Arbitrage funds are another variant of mutual funds but are taxed like equity funds. In Arbitrage funds, the payoffs are unpredictable, even though they are relatively low-risk funds.
An arbitrage fund purchases stock in the cash market and simultaneously sells that interest in the futures market.
S. Ravi, Former Chairman of Bombay Stock Exchange, Founder and Managing Partner of Ravi Rajan & Co. says, “They function by exploiting the price differential between assets that should theoretically have the same price. The differences between stock prices and futures contracts are usually small. Arbitrage funds must execute a large number of trades each year to make any substantial gains.”
What are Arbitrage funds?
The cash market price of a stock also called the spot price, industry experts say is what most people think of like the stock market. For example, suppose that the cash price of a share is at the prevailing market price, then one can purchase a share for its value and own that portion of the company when the trade is executed. A company’s share might sell at 20 per share today, but perhaps the majority of investors feel the company is primed for a spike next month. In that case, a futures contract with a maturity date one month down the road may be valued much more highly. The difference between the cash and futures price for ABC stock is called the arbitrage profit. Arbitrage funds take advantage of these different prices. They buy stock in the cash market and simultaneously sell a contract for it on the futures market if the market is bullish on the stock.
Ravi adds, “If the market is bearish, then arbitrage funds purchase the lower-priced futures contracts and sell shares on the cash market for the higher current price. Arbitrage funds may also profit from trading stocks on different exchanges. They could be bought on one stock exchange at a certain price and sold on another exchange at a higher price.”
Benefits of Arbitrage funds
Arbitrage funds offer multiples benefits – Experts say these include firstly, low risk because each security is bought and sold simultaneously; there is virtually none of the risk involved with longer-term investments. Arbitrage funds also invest part of their capital into debt securities, which are typically considered highly stable. If there is a shortage of profitable arbitrage trades, the fund invests more heavily in debt. That makes this type of fund very appealing to investors with low-risk tolerance.

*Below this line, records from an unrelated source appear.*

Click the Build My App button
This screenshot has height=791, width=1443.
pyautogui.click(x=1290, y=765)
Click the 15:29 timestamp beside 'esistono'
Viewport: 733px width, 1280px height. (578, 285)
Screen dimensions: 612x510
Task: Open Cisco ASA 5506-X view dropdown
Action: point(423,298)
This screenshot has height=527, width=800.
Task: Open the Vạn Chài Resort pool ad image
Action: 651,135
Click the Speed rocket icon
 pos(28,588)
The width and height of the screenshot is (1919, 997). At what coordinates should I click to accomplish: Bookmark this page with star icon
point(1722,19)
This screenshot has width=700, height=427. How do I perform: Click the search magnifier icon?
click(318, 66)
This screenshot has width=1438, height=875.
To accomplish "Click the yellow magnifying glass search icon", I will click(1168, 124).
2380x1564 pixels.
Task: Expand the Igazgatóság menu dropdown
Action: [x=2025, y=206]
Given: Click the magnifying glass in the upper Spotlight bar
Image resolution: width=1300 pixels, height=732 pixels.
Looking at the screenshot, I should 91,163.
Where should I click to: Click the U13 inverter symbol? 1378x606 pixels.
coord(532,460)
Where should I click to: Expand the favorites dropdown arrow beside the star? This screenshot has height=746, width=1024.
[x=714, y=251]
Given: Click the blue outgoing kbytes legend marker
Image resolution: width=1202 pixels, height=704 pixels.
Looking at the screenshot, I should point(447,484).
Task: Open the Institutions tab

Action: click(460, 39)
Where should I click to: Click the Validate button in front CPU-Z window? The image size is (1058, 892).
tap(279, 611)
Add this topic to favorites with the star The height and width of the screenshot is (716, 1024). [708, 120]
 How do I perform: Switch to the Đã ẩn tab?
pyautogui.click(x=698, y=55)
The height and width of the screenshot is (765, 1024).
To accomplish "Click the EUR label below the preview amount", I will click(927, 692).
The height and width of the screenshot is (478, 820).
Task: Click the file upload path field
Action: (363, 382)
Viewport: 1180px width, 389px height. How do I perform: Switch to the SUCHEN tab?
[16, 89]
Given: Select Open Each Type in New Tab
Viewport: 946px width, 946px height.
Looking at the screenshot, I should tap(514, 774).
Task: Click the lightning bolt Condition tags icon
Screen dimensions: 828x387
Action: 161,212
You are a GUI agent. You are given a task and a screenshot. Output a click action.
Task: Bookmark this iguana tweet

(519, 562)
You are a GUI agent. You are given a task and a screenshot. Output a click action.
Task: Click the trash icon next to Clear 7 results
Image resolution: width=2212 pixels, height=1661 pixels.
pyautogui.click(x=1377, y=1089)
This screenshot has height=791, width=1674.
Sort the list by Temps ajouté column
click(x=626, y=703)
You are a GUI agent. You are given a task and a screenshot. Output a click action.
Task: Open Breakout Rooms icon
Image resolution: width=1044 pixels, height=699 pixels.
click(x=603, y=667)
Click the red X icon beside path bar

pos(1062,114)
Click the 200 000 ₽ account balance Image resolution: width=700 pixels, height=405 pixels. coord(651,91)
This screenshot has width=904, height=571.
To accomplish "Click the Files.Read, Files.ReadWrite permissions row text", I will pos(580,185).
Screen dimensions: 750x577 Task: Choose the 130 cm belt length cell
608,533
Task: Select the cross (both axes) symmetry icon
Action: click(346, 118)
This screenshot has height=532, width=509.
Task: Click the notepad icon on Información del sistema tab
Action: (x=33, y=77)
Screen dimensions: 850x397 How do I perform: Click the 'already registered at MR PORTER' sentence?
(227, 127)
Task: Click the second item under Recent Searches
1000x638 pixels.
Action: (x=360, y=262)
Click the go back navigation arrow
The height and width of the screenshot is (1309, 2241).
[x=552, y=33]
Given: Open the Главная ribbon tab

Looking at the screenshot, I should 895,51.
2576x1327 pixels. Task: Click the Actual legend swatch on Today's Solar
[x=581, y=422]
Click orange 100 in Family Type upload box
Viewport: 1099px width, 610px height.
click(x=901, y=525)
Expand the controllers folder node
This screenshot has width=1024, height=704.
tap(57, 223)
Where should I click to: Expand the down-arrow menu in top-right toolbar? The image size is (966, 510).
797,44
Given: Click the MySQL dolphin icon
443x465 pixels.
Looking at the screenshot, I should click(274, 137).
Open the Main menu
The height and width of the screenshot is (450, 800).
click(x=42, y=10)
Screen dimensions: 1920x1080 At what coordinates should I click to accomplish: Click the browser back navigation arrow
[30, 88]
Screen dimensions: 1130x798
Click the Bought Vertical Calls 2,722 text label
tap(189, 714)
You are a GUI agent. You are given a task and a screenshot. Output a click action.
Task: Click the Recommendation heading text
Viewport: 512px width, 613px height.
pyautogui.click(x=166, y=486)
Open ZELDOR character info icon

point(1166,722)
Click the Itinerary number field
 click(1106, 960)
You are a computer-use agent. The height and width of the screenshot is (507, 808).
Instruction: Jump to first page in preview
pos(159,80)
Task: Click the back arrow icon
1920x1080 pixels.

Ravi says, “Another significant advantage to arbitrage funds is that they are some of the only low-risk securities that flourish when the market is highly volatile. That is because volatility leads to uncertainty among investors. The differential between the cash and futures markets increases when prices are unstable. A highly stable market means individual stock prices are not exhibiting much change. When markets are calm, investors have no reason to believe stock prices one month in the future will be much different from the current prices. Volatility and risk go hand in hand.”
Who should invest in Arbitrage funds?
Industry experts say arbitrage funds are a good choice for cautious investors who want to benefit from a volatile market without taking on too much risk. Secondly, they are taxed as Equity Funds.
Ravi says, “Arbitrage funds are technically balanced or hybrid funds because they invest in both debt and equity, but they invest primarily in equities. Therefore, they are taxed as equity funds since long equity represents an average of at least 65 per cent of the portfolio.”
Hence as an investor, if you hold your shares in an arbitrage fund for more than a year, then any gains that are received are taxed at the capital gains rate. This rate is much lower than the ordinary income tax rate.
He further adds, “Arbitrage funds are apt for those investors who are looking to have equity exposure but are worried about the risk associated with the same. Arbitrage funds are a safe option for risk-averse individuals to safely park their surplus funds when there is a persistent fluctuation in the market.”
Drawbacks of Arbitrage funds
One of the drawbacks of arbitrage funds is the unpredictable payoffs. Experts say, one of the primary disadvantages of arbitrage funds is their mediocre reliability. Ravi says, “Arbitrage funds are not very profitable during stable markets. If there are not enough profitable arbitrage trades available, the fund may essentially become a bond fund, albeit temporarily. Excessive time in bonds can drastically reduce the fund’s profitability, so actively managed equity funds tend to outperform arbitrage funds over the long term.”
Additionally, they have high expense ratios. The high number of trades required by successful arbitrage funds means their expense ratios can be quite high. Experts say, even though arbitrage funds can be a highly lucrative investment, especially during periods of increased volatility, their inadequate reliability and high expenses indicate that they should not be the only type of investment in a portfolio.